DeepSeek-V4-Pro matches or exceeds GPT-5.4 and Claude Opus 4.6 on most coding and reasoning benchmarks, while costing a fraction of the price. On code generation tasks such as LiveCodeBench and Codeforces, V4-Pro leads both rivals. On knowledge-intensive benchmarks like SimpleQA-Verified and HLE, it trails behind, suggesting that DeepSeek-V4’s strengths lie more in structured reasoning and code than in factual recall. The V4-Flash variant, with its much smaller active parameter count (13 billion versus 49 billion for Pro), offers a compelling option for high-volume applications where cost matters more than peak performance.
The open-source nature of both models is a significant differentiator. Unlike GPT-5.4, Claude Opus 4.6, and Gemini 3.1 Pro, DeepSeek-V4 can be self-hosted, fine-tuned, and inspected. For organizations with data sovereignty requirements or those looking to build customized AI solutions, this remains a meaningful advantage over the closed-source alternatives.
DeepSeek-V4 architecture: what changed from V3?

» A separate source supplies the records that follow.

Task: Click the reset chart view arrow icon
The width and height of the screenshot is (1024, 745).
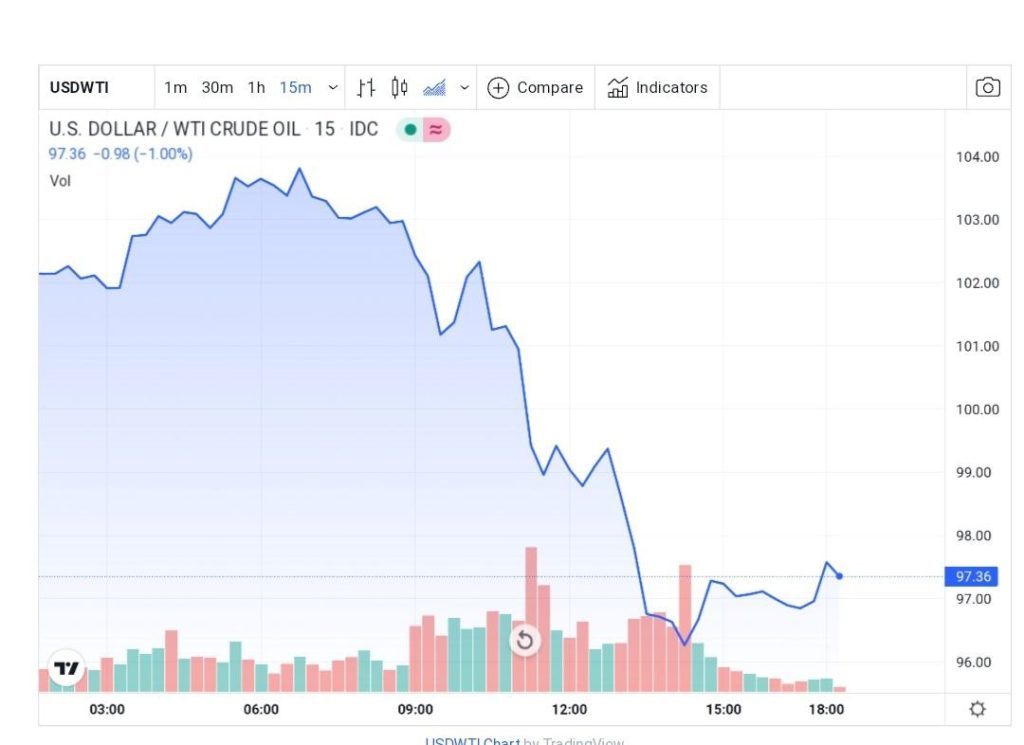Action: (x=524, y=641)

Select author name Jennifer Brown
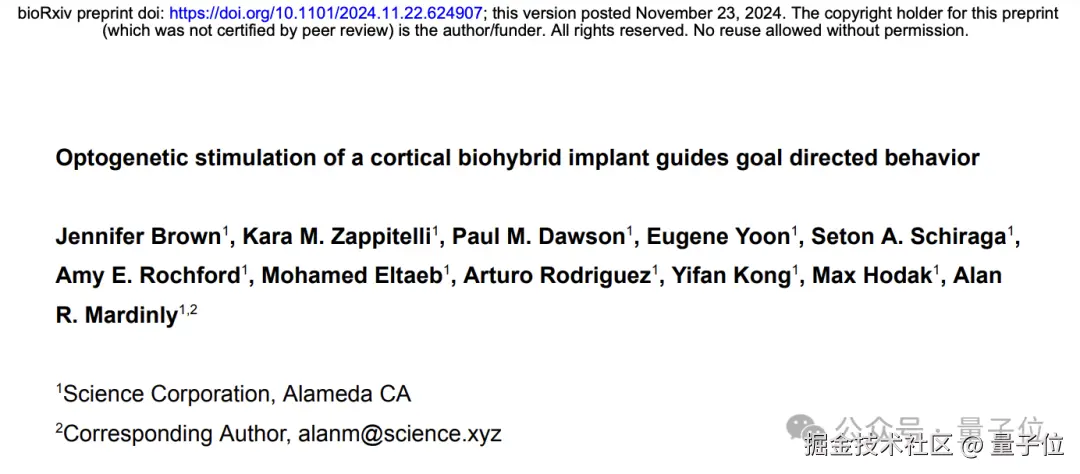click(x=137, y=237)
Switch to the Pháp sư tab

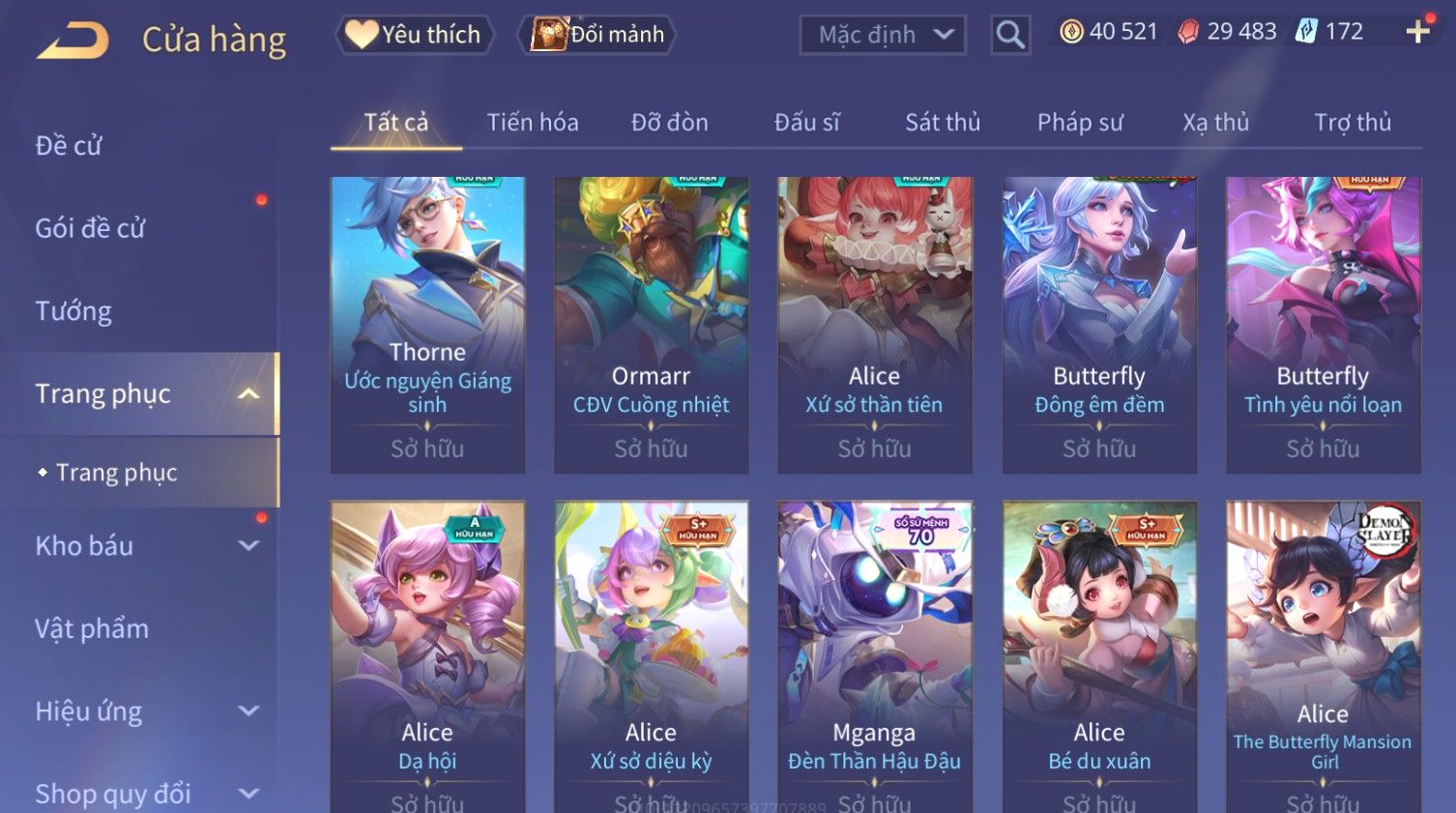(1080, 123)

DeepSeek-V4-Pro was trained on 33 trillion tokens, up from V3’s training data volume, while V4-Flash was trained on 32 trillion tokens. The core architectural innovation is the hybrid CSA/HCA attention mechanism, which allows efficient processing of very long sequences without the quadratic scaling that limits standard transformer attention. The MoE approach means that only a subset of parameters activates per token (49 billion out of 1.6 trillion for Pro, and 13 billion out of 284 billion for Flash), keeping inference costs manageable despite the large total parameter count.
SWE-bench Verified performance jumped from 69% with DeepSeek-V3 to 80.6% with V4-Pro, a 12-percentage-point improvement that reflects both the architectural upgrades and the expanded training data. The 1 million token context window, enabled by DeepSeek Sparse Attention (DSA) and token-wise compression, is four times the context length of V3.
DeepSeek-V4 is available now via the DeepSeek API and on Hugging Face. The full technical report and model weights can be found on DeepSeek’s official website at deepseek.com.